You have heard me say it before…Shift Happens! The St. Kitts event should have been the least exciting event, due to absolutely no budget. Based on the resources of both education and staff, the second meeting, in Atlanta should have been the winner. And from a targeted audience perspective, the education program in Las Vegas presented a missed opportunity to present ideas to change or refine an entire industry. What happened is representative of most organizations. They discourage innovation because too often the penalty for failure is greater than the reward for change. So why take any risks? There is no refinement of strengths but a default to weaknesses, because it is safe.
How one approaches things, their attitude, is critical, whether it is planning an event or running a business. In Atlanta, I stayed at the Hyatt Regency, and was upgraded to the Regency Club. Normally this would be a real treat. However, due to the size of the convention, they closed the regular Regency Club and relocated it to a meeting room some dozen floors below mine, which made it very inconvenient.
When I arrived at the relocated Regency Club, I had to present a photo ID, a room key and sign in. The offering was rather sparse and the room was sterile. It was not typical of Hyatt’s Regency Club, but more of a continental breakfast that was on a high carb diet.

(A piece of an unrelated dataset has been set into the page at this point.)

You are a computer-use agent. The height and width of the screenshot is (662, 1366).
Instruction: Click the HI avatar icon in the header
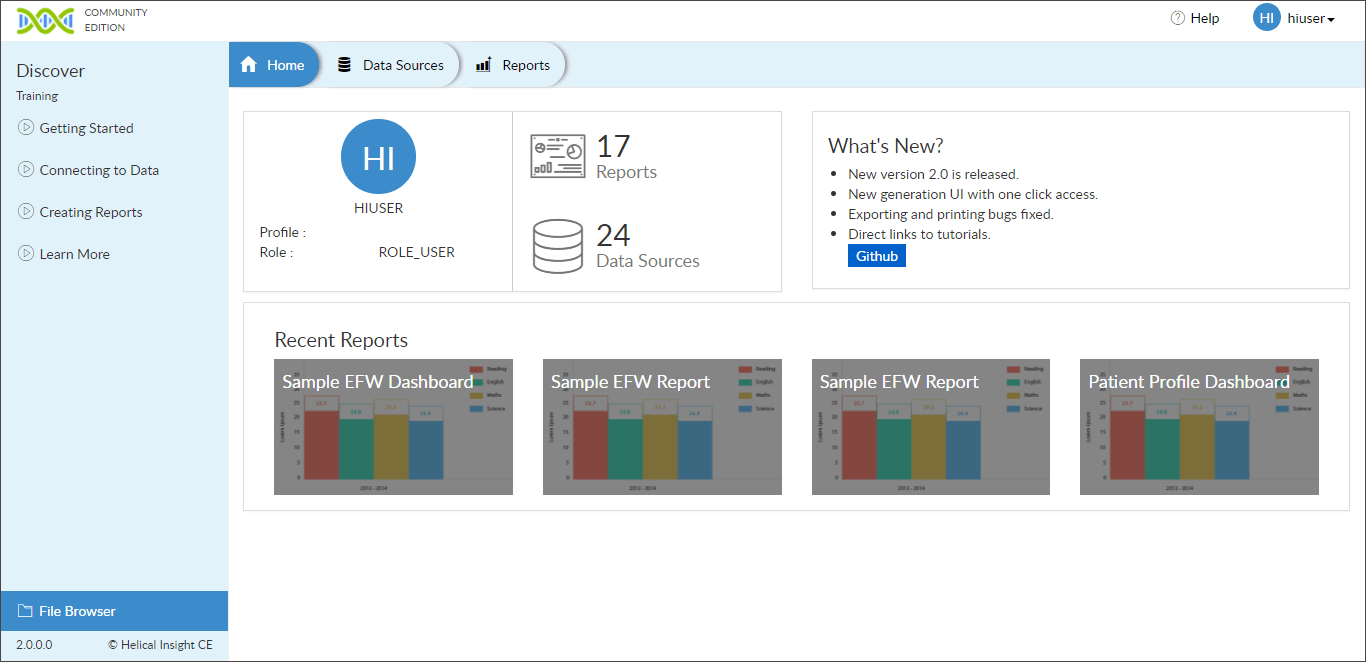click(x=1266, y=17)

That evening I returned and was pleasantly greeted by a young man, Cedric Tucker, who made that shift at the Hyatt Regency Club exceptional. He was warm, hospitable and made me welcome in ‘his house.’ He offered to create a sample plate for me, asked me to make myself comfortable, and checked on others and me throughout the evening. When I got up to clear my plate (guess McDonald’s has trained me) he quietly but firmly told me that guests don’t clear their plates in ‘his house.’
For me that was an exceptional experience of Southern hospitality, and a shining example of how attitude change a bad situation in to a positive, memorable one.. Similarly, while in St. Kitts. every contact with every person at the St. Kitts Marriott was gracious and friendly. It was clear they understood what the hospitality business was all about. Again, from those gestures alone I would return to that hotel.
And, yes, I have an airline experience to convey. Would any of my trip reports be complete without an airline experience? While checking in at Chicago to St. Kitts, one of my bags was four pounds over their weight limit. Even though I pointed out that the other bags were well under the allocated limits, I was required to unpack the bag that was four pounds over the limit and move that four pounds to another bag.
The agent held up dozens of passengers while she supervised my moving those four pounds. What was most bothersome was that they told me I could have avoided this delay and embarrassment if I was willing to pay an additional $100. When I pointed out that I was entitled to a weight total and not per piece, not even the supervisor was unwilling to alter their demand.
It is all about ATTITUDE. . .the Right ATTITUDE. The St. Kitts Marriott’s entire staff bent over backwards to make us feel at home. Cedric at the Hyatt Regency had a great Attitude that took a bad situation and made it a wonderful experience. American Airlines ticket agents had an attitude that took a bad situation and made it worse.
Having the RIGHT ATTITUDE means you open your mind. When Alicia took over the event in St. Kitts, she had no prior experience in running events. But she opened her mind. She asked questions. She sought assistance. She asked attendees what they wanted and worked with the suppliers to deliver. She made some mistakes along the way, but she learned from them, corrected them, and the end result was a truly memorable event. We think it was so good, that we’ve entered the St. Kitts Retreat in an award competition.
Whether we win or not, Alicia learned that she could ‘stretch’ and not be penalized if she failed. As a reward I took her on the trip and invited her sister as well. She was recognized in front of the group, received some tangible rewards, and, more importantly, achieved success.